• **WHAT YOU WILL DO**
Going line by line through the data below, report how many lines include the word "button", with nothing added.

• **THE RECORDS**
————
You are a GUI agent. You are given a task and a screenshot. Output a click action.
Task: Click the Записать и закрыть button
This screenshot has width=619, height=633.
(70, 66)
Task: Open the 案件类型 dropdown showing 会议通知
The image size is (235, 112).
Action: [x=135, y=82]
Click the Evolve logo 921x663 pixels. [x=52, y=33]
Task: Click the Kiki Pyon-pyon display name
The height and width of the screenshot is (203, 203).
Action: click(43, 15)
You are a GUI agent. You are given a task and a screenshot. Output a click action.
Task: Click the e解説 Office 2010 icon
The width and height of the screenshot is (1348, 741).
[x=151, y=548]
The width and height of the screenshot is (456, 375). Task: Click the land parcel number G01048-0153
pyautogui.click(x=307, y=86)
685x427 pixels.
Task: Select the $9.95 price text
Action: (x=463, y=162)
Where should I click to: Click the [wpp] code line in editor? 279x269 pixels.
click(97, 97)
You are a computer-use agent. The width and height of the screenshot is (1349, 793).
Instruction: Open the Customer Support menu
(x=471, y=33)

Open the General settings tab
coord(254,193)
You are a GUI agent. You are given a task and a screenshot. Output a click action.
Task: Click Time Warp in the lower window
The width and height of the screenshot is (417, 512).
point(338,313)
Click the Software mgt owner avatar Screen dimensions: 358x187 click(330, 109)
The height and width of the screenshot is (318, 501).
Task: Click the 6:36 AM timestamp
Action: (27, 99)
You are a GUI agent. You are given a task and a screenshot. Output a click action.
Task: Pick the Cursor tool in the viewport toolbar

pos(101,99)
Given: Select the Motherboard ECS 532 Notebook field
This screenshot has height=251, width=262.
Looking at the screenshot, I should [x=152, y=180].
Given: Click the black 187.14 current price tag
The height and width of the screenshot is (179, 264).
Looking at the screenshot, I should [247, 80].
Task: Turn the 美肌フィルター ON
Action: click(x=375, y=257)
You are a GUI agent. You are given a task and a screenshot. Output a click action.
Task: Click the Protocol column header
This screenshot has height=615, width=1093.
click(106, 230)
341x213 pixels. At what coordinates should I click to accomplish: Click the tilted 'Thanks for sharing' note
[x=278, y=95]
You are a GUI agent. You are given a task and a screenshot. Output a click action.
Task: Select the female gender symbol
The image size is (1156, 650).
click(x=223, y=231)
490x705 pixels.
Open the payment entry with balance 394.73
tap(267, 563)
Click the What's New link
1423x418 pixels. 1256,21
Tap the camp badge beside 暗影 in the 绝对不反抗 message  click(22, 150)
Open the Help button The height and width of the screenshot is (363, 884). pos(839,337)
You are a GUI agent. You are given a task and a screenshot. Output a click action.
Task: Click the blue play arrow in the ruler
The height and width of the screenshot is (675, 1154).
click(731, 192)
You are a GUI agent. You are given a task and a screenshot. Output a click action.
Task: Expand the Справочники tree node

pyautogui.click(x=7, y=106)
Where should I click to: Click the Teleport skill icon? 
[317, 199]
————
• **ANSWER SPACE**
2